■ PROBLEM DESCRIPTION
Tell how many lines below include the word "pyautogui". Only the number should appear.

Top of MATERIAL FOR THIS EXERCISE

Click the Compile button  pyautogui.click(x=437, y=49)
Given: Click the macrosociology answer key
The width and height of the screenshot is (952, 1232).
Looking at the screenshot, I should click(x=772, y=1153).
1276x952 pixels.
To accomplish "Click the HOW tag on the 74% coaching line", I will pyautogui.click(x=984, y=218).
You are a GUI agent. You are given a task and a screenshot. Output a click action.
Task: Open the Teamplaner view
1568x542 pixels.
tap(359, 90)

Bottom of MATERIAL FOR THIS EXERCISE
Top of MATERIAL FOR THIS EXERCISE

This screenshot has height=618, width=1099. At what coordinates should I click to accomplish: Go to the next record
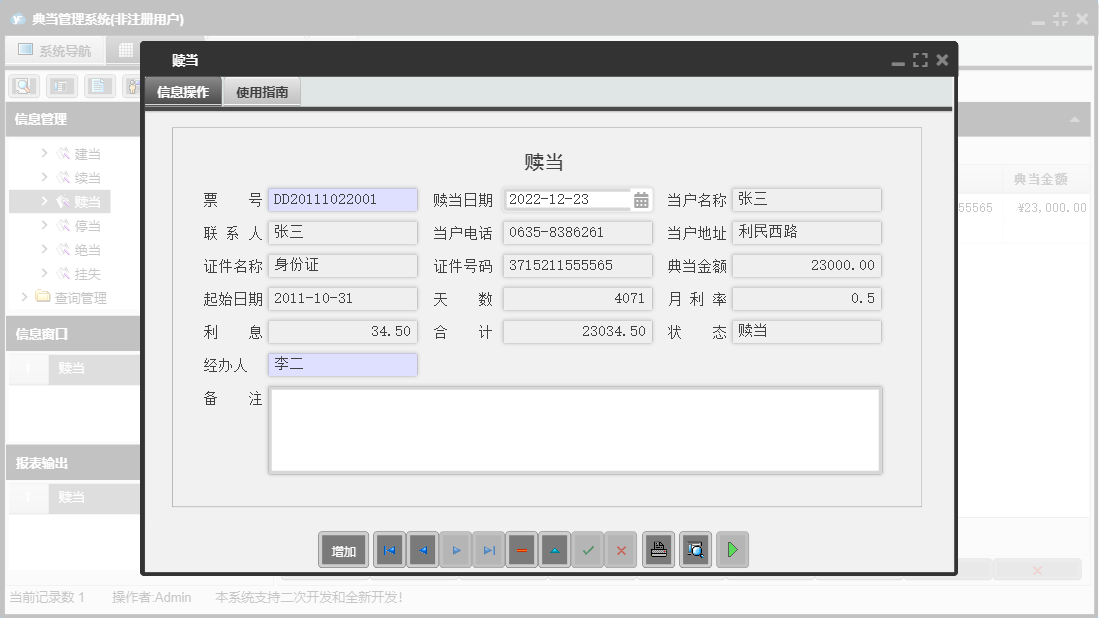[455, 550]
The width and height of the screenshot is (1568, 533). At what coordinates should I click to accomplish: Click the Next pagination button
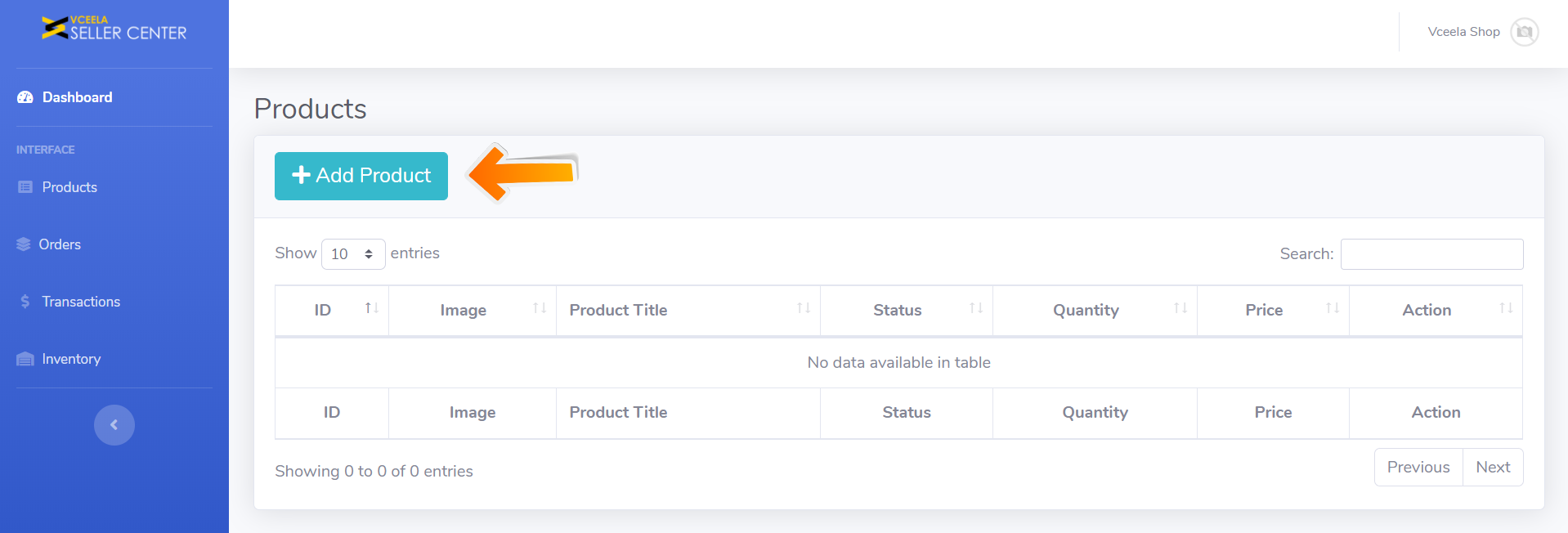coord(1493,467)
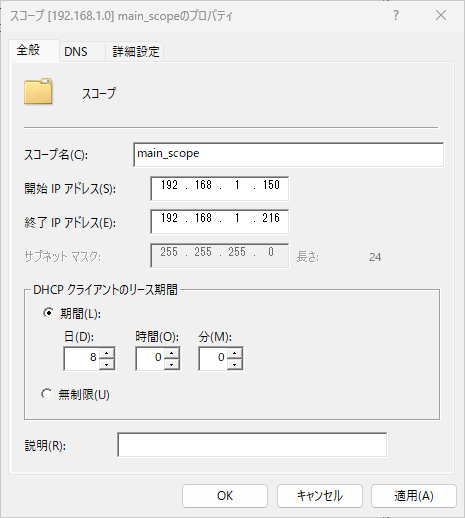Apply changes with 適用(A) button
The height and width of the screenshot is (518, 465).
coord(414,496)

Bottom of MATERIAL FOR THIS EXERCISE

■ TASK SOLUTION
2